Many instruments for quantification are now making calculations automatically and the quantitation calculator can be already embedded into the reader. In case these calculations are not automated in your instrument the Lumiprobe dsDNA quantification calculator can be used.
Below are some easy steps to perform quantification in plates with Pico488 quantification kit by Lumiprobe (analog of Quant-iT® PicoGreen® dsDNA Assay Kit). In case dsDNA standards are available only the quantification reagent can be used.
1. Prepare the 1x TE buffer by diluting the 20x TE concentrate 1:20 by deionized water.
2. Prepare the Dye working solution by diluting the Pico488 reagent 1:200 with 1x TE buffer (you need about 200μL of Pico488 working solution for each standard and sample).
3. Make the DNA standards for quantification.

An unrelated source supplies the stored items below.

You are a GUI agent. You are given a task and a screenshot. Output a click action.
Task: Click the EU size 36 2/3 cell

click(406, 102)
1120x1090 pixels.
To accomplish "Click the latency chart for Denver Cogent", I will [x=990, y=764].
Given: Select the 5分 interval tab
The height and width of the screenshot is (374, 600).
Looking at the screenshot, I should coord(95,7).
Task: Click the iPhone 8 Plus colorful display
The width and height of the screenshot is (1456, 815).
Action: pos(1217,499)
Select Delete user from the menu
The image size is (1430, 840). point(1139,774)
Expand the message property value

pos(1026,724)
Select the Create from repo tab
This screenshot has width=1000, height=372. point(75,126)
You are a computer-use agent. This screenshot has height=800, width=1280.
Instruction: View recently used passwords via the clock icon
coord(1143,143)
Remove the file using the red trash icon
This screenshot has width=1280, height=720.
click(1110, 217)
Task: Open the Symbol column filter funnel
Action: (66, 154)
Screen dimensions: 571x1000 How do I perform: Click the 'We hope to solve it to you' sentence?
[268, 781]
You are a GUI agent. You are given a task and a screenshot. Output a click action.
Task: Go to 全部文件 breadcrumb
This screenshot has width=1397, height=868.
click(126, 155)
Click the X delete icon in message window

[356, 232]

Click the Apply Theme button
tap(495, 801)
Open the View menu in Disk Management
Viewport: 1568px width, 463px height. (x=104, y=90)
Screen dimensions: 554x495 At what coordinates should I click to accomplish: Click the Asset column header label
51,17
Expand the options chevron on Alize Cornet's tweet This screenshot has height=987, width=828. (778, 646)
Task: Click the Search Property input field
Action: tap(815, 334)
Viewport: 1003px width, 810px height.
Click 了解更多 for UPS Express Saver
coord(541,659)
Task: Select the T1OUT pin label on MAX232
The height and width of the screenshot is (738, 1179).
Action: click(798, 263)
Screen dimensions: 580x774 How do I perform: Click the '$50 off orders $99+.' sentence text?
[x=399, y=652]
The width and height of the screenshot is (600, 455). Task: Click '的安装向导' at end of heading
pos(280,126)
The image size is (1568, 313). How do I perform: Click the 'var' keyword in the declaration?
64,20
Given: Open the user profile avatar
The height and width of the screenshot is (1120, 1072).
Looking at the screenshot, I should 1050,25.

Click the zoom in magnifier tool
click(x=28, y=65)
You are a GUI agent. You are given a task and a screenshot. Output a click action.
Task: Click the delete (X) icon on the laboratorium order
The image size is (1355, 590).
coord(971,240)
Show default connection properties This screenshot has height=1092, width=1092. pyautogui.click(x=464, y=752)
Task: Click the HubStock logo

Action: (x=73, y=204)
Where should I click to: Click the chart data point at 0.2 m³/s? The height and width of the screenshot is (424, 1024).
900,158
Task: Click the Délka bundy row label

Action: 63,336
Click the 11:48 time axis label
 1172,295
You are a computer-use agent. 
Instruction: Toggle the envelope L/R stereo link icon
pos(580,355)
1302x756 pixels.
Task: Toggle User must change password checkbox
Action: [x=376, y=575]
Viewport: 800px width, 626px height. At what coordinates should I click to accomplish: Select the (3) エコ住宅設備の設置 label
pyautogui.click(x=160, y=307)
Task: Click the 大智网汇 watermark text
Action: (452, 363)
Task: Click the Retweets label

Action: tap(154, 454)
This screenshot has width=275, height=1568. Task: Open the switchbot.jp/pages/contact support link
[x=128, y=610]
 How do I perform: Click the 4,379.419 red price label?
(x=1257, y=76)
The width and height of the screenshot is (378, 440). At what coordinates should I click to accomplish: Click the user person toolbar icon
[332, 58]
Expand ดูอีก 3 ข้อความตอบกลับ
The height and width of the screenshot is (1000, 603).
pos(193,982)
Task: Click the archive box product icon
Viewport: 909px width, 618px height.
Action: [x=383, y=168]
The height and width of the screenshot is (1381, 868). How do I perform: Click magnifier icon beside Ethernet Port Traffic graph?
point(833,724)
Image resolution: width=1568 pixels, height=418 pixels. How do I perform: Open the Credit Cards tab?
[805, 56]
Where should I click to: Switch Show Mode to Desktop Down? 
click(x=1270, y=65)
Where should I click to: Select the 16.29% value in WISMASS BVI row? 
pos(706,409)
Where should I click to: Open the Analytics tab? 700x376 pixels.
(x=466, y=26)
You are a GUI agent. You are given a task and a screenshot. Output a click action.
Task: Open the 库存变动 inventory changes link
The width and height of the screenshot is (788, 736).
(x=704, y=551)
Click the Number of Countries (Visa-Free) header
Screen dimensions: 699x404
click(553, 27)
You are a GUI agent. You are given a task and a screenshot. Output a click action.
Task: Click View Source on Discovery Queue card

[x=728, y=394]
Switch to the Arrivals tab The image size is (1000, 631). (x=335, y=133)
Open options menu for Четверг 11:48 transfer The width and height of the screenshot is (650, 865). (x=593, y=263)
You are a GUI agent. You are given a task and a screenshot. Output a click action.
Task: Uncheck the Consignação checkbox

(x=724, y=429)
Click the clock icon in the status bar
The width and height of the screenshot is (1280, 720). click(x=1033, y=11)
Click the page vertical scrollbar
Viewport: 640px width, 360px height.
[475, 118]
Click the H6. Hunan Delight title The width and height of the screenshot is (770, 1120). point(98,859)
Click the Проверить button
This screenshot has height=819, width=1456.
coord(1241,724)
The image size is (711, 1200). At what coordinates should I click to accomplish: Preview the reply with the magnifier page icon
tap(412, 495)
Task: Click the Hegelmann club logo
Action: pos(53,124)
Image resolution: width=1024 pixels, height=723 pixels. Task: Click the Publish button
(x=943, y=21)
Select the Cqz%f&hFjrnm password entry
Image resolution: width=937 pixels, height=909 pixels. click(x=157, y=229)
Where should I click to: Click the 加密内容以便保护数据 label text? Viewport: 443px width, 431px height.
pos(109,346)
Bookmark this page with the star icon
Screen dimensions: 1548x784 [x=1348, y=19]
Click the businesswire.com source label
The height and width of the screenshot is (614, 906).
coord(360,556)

The following scheme of dilution can be used as an example:
Standard 1: Prepare a E. coli DNA standard solution with concentration 5 ng/µL: 30 µL of the DNA standard (100 ng/µL) should be mixed with 570 µL of 1× TE buffer.
Standard 2: Prepare a E. coli DNA standard solution with concentration 0.5 ng/µL: 3 µL of the DNA standard (100 ng/µL) should be mixed with 597 µL of 1× TE buffer.
Standard 3: Prepare a E. coli DNA standard solution with concentration 0.05 ng/µL: 60 µL of the DNA Standard 2 (0.5 ng/µL) should be mixed with 540 µL of 1× TE buffer.
In case other concentarations are preffered dilution calculator can be used.
4. Set up microplates for fluorescence-based assays.
5. Prepare standards and samples for concentration measurement. For a more accurate quantitative analysis, measurements can be made twice.
To prepare standards for concentration measurements, mix in wells of microplate 180 μl of the Pico488 working solution and:
20 μl of 1x TE buffer (0 ng / mkl),
20 μl of each DNA standard prepared on step 3 (final concentration in these experiments will be 0.5-0.005 ng/μL)
6. To prepare samples for concentration measurements, mix in wells of microplate 190-199 μl of the Pico488 working solution and 20-1 mkl of DNA sample.
7. Incubate the plate on the shaker for 5 minutes at room temperature.
The next steps should be carried out according to the instructions of the microplate reader. After measurements it is necessary to determine the linear range of fluorescence dependence on concentration and build a calibration curve. The quantification calibration curve can be made manually or by Lumiprobe calculator. When measuring concentrations above 1 ng / μL (final concentration), you should ensure that the fluorescence level does not exceed the measuring range of the instrument. In case the dependence is not linear due to the high concentration the more diluted serie can be prepared to better fit the range of instrument.